OBJECTIVE:
Copy the material below without any changes, from the line with "Screen dimensions: 350x195" to the line with "I will coord(603,59).".

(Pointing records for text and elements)

-- BEGIN --

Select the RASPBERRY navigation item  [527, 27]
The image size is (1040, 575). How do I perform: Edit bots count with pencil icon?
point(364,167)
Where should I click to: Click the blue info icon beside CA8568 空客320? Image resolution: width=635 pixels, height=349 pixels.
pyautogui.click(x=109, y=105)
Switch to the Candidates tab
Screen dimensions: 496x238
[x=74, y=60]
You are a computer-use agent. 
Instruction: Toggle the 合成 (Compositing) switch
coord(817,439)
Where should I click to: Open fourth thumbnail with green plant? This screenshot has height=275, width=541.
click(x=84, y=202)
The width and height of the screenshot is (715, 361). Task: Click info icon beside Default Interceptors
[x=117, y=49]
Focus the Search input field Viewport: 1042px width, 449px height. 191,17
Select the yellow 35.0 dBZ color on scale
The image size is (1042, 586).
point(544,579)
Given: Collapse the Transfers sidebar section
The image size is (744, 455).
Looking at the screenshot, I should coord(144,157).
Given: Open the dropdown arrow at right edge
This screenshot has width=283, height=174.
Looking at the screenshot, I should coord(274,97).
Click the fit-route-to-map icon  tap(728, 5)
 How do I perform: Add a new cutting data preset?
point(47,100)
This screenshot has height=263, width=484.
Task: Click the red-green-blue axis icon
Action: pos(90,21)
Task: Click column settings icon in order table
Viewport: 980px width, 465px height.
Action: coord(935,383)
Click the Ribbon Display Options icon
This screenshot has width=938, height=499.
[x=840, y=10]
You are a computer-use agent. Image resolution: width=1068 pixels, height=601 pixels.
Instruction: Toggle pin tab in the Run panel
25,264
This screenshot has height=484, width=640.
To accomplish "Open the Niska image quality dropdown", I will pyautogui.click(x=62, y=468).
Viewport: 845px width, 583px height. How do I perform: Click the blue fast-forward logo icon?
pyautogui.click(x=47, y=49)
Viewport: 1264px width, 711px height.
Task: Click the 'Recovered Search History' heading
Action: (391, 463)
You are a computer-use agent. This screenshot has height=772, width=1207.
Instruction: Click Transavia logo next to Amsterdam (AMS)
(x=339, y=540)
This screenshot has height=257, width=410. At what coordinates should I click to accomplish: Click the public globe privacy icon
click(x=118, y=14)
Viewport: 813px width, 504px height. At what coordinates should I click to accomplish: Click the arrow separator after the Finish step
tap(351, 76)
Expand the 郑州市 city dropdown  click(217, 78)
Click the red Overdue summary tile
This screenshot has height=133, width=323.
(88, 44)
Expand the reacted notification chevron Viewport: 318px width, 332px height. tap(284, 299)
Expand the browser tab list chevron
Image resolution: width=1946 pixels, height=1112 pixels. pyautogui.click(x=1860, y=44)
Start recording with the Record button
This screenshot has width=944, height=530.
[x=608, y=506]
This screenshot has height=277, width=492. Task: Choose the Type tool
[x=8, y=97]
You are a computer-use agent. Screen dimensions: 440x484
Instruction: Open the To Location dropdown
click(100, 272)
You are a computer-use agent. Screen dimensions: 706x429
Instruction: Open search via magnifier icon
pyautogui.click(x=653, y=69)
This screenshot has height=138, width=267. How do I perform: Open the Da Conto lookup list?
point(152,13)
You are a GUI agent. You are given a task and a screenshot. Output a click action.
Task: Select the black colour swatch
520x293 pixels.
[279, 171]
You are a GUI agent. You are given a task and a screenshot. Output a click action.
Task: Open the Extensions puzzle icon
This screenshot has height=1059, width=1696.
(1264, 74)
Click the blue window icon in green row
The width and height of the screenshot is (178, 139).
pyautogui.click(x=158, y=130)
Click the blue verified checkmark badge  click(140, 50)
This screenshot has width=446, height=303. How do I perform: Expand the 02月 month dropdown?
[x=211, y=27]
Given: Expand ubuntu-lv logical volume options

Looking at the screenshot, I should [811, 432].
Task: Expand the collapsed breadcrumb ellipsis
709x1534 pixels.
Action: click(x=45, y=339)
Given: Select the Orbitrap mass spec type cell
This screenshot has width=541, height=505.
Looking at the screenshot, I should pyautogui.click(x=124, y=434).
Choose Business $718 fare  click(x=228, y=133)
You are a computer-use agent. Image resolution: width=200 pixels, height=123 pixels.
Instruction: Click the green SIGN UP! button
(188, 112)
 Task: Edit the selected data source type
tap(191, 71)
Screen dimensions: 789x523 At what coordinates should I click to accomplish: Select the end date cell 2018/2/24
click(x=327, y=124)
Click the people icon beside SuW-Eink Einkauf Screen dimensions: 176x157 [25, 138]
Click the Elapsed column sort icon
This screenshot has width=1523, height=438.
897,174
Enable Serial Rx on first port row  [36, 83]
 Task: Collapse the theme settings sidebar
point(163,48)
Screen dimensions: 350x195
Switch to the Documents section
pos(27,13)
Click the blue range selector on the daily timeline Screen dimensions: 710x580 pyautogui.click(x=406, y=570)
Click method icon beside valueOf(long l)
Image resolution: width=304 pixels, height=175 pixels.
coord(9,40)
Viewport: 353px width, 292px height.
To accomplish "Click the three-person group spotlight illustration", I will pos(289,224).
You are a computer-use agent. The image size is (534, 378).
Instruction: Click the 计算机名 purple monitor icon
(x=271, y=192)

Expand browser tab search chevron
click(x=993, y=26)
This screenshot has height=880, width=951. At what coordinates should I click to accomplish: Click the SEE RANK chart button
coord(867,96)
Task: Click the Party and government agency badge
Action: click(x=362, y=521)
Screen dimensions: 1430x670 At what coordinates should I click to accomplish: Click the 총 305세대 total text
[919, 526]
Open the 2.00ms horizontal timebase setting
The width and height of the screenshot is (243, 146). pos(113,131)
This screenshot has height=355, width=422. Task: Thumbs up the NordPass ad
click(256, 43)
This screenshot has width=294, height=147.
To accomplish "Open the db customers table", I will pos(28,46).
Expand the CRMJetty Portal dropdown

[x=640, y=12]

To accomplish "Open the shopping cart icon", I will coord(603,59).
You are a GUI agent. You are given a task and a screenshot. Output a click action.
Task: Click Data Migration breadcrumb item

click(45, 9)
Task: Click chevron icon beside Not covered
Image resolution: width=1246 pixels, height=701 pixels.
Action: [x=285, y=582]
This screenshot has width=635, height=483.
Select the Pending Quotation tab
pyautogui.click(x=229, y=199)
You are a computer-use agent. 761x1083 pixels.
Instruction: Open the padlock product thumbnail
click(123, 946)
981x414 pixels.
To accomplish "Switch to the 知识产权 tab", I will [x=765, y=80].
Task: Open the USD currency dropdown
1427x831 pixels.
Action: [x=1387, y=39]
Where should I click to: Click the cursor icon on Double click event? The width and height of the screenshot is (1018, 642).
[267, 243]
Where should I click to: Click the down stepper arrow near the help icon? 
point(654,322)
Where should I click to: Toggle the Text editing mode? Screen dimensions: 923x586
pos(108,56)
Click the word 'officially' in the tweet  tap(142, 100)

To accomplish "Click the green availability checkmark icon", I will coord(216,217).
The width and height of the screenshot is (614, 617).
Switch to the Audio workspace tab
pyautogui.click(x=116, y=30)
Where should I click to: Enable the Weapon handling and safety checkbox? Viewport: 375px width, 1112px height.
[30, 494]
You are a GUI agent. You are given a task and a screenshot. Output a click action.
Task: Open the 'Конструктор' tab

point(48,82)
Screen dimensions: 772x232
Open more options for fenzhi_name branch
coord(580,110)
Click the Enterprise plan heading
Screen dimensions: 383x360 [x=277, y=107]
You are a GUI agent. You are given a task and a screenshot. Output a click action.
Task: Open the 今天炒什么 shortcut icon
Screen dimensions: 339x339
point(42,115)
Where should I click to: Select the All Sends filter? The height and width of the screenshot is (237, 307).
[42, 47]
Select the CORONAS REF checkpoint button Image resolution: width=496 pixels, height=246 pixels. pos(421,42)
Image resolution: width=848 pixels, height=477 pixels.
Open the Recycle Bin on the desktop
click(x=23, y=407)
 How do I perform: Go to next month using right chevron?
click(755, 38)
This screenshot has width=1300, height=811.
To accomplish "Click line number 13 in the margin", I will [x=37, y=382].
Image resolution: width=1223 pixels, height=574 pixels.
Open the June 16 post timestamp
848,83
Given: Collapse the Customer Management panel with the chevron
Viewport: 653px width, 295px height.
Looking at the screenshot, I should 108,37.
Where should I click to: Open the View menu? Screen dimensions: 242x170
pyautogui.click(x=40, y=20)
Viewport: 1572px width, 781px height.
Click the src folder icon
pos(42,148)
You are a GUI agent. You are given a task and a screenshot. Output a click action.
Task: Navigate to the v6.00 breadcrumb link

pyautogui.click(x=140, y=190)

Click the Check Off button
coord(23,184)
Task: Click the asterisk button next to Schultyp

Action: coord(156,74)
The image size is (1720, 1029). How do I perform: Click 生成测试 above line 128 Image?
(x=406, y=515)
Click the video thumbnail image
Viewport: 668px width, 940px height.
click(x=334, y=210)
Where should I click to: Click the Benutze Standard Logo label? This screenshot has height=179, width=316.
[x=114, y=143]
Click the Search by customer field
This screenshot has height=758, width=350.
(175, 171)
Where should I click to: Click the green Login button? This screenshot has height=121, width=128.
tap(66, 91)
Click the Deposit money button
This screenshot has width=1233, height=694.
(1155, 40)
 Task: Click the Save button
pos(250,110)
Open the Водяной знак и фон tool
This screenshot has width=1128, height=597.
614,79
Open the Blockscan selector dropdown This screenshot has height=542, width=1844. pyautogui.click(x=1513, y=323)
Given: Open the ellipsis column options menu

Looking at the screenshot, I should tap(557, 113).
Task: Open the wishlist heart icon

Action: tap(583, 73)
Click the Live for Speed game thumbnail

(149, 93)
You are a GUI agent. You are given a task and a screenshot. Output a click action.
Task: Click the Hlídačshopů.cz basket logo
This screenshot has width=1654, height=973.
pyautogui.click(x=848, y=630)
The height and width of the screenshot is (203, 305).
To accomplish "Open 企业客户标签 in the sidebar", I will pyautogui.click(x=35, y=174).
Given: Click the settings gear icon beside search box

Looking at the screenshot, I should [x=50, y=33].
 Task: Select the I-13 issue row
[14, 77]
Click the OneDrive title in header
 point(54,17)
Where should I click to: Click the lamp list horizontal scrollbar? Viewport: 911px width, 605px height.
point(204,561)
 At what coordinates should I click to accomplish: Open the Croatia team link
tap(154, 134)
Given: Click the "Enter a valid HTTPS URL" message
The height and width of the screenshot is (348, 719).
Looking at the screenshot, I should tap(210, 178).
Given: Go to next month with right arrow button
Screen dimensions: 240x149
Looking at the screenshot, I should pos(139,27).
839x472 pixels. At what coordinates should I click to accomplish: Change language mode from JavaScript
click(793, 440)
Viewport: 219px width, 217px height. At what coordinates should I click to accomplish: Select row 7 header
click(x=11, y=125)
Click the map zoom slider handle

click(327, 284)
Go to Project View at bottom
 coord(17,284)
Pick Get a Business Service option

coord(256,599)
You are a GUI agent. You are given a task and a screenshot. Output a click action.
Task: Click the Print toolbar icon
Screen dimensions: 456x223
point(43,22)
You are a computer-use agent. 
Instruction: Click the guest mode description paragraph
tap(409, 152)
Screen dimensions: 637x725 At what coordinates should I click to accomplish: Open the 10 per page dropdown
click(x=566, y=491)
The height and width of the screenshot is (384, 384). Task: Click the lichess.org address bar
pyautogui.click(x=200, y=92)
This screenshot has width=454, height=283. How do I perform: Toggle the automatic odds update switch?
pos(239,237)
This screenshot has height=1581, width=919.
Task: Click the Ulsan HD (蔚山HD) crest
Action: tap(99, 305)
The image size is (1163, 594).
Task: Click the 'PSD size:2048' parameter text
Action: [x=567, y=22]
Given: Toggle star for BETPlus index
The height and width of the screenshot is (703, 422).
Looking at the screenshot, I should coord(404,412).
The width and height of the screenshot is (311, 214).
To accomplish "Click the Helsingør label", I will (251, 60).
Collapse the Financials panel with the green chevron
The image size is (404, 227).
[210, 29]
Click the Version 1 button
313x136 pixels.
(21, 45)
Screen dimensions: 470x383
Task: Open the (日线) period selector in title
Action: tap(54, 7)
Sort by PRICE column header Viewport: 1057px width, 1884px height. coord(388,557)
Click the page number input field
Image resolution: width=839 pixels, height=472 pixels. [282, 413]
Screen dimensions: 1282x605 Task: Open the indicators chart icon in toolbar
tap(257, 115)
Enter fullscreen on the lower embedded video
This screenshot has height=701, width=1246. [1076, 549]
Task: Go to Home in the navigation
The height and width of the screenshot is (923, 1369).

-- END --

TASK RESPONSE:
Screen dimensions: 350x195
Switch to the Documents section
pos(27,13)
Click the blue range selector on the daily timeline Screen dimensions: 710x580 pyautogui.click(x=406, y=570)
Click method icon beside valueOf(long l)
Image resolution: width=304 pixels, height=175 pixels.
coord(9,40)
Viewport: 353px width, 292px height.
To accomplish "Click the three-person group spotlight illustration", I will pos(289,224).
You are a computer-use agent. The image size is (534, 378).
Instruction: Click the 计算机名 purple monitor icon
(x=271, y=192)

Expand browser tab search chevron
click(x=993, y=26)
This screenshot has height=880, width=951. At what coordinates should I click to accomplish: Click the SEE RANK chart button
coord(867,96)
Task: Click the Party and government agency badge
Action: click(x=362, y=521)
Screen dimensions: 1430x670 At what coordinates should I click to accomplish: Click the 총 305세대 total text
[919, 526]
Open the 2.00ms horizontal timebase setting
The width and height of the screenshot is (243, 146). pos(113,131)
This screenshot has height=355, width=422. Task: Thumbs up the NordPass ad
click(256, 43)
This screenshot has width=294, height=147.
To accomplish "Open the db customers table", I will pos(28,46).
Expand the CRMJetty Portal dropdown

[x=640, y=12]

To accomplish "Open the shopping cart icon", I will coord(603,59).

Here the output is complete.